Instruction: List every line of the rows below that contains the word "panel", copying each line in full.

────────────────

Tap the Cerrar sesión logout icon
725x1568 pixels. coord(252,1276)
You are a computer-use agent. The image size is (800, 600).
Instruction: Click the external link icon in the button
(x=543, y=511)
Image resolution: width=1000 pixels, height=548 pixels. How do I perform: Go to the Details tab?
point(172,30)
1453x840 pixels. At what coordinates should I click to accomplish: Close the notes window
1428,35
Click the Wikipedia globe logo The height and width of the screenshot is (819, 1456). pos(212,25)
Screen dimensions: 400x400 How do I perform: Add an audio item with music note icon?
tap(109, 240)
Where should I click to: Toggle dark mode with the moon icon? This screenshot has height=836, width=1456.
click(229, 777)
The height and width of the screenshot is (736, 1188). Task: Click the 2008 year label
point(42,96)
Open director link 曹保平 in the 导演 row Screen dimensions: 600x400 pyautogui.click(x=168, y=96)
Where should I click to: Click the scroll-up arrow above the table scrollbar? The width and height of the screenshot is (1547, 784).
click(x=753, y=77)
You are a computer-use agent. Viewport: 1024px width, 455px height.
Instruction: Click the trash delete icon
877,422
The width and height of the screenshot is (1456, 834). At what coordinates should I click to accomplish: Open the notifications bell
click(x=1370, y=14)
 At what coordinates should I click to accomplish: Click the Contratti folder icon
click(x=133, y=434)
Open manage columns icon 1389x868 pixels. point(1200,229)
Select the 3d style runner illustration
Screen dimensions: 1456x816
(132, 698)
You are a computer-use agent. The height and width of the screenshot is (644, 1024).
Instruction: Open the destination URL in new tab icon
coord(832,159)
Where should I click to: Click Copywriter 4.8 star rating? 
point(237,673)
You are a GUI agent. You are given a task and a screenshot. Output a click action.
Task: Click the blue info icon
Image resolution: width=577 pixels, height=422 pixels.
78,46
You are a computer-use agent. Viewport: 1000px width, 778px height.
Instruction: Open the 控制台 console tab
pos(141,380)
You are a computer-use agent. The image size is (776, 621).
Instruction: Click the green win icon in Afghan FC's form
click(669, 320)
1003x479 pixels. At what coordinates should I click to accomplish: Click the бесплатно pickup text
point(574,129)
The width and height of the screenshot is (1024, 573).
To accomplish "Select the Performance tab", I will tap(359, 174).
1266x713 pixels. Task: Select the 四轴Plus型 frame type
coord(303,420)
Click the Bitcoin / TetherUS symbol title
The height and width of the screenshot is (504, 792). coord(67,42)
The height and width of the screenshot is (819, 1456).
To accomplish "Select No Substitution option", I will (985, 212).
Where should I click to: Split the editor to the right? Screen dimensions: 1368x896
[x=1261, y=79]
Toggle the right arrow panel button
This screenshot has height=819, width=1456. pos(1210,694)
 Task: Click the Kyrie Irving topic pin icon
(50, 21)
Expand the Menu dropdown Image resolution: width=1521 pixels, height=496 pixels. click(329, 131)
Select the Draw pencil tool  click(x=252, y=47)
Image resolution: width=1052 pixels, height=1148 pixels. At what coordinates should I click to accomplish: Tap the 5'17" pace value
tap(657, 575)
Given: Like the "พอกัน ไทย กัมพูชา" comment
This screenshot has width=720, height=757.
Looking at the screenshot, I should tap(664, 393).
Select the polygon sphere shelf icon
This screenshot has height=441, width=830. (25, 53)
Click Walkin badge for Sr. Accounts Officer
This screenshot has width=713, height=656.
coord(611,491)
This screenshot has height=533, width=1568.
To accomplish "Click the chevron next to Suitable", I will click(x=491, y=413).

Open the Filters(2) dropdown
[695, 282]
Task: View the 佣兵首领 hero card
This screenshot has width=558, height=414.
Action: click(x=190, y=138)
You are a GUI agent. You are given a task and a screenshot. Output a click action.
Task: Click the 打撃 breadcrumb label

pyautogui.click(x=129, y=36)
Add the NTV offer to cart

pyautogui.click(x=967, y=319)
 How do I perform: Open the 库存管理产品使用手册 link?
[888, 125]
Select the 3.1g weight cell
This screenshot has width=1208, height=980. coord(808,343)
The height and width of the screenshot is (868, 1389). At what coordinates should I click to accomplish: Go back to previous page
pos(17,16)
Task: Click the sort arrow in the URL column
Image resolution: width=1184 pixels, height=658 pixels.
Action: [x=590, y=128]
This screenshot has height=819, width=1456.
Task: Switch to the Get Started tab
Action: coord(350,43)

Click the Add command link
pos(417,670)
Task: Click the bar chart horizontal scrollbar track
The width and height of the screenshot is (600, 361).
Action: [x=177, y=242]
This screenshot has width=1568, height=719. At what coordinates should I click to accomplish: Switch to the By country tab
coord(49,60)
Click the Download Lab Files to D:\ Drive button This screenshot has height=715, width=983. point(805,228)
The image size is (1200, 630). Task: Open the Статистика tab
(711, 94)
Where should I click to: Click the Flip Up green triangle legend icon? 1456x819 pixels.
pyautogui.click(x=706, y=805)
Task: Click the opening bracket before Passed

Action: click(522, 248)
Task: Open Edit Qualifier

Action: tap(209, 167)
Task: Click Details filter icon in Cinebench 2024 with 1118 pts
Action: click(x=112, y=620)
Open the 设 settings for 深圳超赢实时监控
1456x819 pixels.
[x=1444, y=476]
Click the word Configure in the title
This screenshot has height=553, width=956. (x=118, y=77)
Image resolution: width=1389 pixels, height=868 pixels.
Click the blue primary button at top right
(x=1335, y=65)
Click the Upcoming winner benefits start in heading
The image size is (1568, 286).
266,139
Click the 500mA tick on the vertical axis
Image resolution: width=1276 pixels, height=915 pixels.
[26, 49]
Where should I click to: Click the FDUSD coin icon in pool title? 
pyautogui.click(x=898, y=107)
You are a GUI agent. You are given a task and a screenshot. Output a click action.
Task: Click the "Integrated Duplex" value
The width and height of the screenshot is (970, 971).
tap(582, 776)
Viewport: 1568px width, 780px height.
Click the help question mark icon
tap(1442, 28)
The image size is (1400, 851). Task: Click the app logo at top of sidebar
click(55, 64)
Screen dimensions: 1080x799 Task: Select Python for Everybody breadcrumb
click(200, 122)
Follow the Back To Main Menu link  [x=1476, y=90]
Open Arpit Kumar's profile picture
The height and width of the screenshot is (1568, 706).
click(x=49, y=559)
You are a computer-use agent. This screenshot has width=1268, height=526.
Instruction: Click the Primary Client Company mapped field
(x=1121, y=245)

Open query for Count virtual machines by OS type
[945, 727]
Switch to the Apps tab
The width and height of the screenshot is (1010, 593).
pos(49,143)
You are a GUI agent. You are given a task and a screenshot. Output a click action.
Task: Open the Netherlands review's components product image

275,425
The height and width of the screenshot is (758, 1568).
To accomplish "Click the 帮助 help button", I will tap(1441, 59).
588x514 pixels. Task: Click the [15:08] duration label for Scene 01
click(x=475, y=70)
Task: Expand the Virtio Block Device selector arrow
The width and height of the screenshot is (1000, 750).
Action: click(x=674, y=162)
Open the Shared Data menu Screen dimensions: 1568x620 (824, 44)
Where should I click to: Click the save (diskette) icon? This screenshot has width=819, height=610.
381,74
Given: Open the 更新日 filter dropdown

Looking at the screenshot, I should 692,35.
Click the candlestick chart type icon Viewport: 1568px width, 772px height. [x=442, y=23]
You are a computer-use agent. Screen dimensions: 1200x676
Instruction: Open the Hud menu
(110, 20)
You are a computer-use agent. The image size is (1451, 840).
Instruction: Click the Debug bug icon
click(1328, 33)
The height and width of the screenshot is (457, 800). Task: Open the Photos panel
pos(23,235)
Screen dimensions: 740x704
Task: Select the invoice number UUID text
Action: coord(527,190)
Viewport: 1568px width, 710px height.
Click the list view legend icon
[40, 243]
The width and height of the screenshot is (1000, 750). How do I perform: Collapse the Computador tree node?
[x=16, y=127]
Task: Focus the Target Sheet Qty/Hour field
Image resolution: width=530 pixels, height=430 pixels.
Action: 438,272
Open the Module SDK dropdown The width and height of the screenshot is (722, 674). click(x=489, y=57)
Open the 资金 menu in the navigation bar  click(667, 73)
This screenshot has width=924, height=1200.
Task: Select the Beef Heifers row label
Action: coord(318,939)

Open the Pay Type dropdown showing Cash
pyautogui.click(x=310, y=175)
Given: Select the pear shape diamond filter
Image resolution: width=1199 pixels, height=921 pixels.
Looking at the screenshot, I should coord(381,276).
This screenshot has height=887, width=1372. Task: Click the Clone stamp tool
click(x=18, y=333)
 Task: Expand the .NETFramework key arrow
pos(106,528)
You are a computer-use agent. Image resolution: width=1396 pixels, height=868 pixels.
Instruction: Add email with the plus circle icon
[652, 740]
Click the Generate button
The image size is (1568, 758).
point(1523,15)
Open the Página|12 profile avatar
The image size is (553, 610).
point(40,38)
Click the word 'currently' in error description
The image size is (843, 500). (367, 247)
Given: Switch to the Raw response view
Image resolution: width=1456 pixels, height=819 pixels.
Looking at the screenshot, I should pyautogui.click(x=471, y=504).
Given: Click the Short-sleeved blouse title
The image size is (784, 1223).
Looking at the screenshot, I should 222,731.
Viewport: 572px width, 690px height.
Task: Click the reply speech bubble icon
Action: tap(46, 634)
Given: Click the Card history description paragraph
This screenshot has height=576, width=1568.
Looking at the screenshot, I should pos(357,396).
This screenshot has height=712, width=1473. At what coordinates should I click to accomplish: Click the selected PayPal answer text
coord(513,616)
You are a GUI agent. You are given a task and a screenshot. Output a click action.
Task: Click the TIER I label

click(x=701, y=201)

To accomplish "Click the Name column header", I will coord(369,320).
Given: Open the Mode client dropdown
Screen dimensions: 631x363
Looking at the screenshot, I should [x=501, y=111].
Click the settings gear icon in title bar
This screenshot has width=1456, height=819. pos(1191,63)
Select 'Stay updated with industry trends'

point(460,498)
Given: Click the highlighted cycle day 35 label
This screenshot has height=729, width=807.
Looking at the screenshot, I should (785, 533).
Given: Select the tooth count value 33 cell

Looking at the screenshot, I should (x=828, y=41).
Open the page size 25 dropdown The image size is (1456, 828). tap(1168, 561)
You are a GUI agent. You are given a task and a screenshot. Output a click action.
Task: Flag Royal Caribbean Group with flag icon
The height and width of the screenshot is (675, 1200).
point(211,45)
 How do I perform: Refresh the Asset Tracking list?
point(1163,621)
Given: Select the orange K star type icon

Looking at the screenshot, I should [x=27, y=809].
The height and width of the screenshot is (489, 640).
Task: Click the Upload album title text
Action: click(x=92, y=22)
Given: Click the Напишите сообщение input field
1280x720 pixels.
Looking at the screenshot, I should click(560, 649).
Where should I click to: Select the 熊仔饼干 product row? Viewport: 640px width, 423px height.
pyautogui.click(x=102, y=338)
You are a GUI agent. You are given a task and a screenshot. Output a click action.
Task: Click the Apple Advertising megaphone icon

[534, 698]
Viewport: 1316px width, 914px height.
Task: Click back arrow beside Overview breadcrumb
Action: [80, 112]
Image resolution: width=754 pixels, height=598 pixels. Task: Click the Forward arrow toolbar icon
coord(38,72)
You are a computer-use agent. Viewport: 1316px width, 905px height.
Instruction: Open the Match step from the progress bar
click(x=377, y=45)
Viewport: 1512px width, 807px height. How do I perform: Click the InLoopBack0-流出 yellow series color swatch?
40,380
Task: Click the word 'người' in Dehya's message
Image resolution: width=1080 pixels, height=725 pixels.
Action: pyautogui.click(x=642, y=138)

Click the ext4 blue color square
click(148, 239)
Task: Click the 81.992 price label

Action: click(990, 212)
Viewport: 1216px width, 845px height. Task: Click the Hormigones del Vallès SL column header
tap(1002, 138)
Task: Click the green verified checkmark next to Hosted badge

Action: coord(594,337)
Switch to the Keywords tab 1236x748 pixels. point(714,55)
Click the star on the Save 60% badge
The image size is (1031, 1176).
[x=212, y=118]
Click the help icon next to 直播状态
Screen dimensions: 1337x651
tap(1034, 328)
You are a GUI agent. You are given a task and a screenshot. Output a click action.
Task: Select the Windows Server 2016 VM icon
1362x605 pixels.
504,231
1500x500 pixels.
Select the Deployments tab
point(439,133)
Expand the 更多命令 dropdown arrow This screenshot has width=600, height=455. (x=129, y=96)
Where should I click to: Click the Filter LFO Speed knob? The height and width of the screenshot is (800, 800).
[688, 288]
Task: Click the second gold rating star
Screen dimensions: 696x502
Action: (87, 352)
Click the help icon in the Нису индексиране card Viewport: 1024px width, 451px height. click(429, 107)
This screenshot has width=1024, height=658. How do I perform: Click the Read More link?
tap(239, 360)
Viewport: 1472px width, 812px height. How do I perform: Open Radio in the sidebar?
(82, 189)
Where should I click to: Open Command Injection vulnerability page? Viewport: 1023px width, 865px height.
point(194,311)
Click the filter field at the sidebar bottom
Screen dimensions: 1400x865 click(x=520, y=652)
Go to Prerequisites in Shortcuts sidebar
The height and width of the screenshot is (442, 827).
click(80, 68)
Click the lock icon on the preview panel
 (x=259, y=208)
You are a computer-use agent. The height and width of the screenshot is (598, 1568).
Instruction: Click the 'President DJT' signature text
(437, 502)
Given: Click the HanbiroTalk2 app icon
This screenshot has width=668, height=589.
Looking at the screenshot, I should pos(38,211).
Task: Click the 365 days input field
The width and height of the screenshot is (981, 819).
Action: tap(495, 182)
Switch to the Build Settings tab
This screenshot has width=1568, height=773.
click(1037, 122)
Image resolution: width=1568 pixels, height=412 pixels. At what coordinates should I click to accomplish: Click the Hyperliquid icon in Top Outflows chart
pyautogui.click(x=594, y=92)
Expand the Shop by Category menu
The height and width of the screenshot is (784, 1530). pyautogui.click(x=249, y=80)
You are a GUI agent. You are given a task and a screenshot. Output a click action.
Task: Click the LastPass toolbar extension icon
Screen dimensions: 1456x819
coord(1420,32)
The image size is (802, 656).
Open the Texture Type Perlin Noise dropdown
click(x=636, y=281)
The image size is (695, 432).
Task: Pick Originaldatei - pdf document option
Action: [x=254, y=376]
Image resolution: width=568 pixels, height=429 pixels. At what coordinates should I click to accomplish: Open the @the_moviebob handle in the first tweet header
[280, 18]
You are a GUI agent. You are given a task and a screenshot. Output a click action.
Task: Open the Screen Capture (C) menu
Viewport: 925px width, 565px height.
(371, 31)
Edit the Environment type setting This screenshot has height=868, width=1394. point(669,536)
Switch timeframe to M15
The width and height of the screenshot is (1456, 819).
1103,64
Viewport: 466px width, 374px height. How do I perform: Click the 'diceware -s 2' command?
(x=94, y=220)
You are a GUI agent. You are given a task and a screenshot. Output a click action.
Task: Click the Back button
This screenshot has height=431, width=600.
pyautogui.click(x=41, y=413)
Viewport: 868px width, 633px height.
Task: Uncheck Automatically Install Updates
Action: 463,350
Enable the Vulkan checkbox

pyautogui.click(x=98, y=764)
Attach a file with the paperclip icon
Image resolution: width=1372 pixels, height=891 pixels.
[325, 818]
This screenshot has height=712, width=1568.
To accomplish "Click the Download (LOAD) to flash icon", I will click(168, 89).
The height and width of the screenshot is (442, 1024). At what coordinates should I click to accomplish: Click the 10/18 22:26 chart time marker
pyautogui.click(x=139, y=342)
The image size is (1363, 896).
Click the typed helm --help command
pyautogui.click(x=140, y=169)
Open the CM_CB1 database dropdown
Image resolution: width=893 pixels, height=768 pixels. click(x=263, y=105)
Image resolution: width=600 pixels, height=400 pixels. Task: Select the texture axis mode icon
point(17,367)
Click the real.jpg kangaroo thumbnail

────────────────

Result for this exercise:
Toggle the right arrow panel button
The height and width of the screenshot is (457, 800). Task: Open the Photos panel
Click the lock icon on the preview panel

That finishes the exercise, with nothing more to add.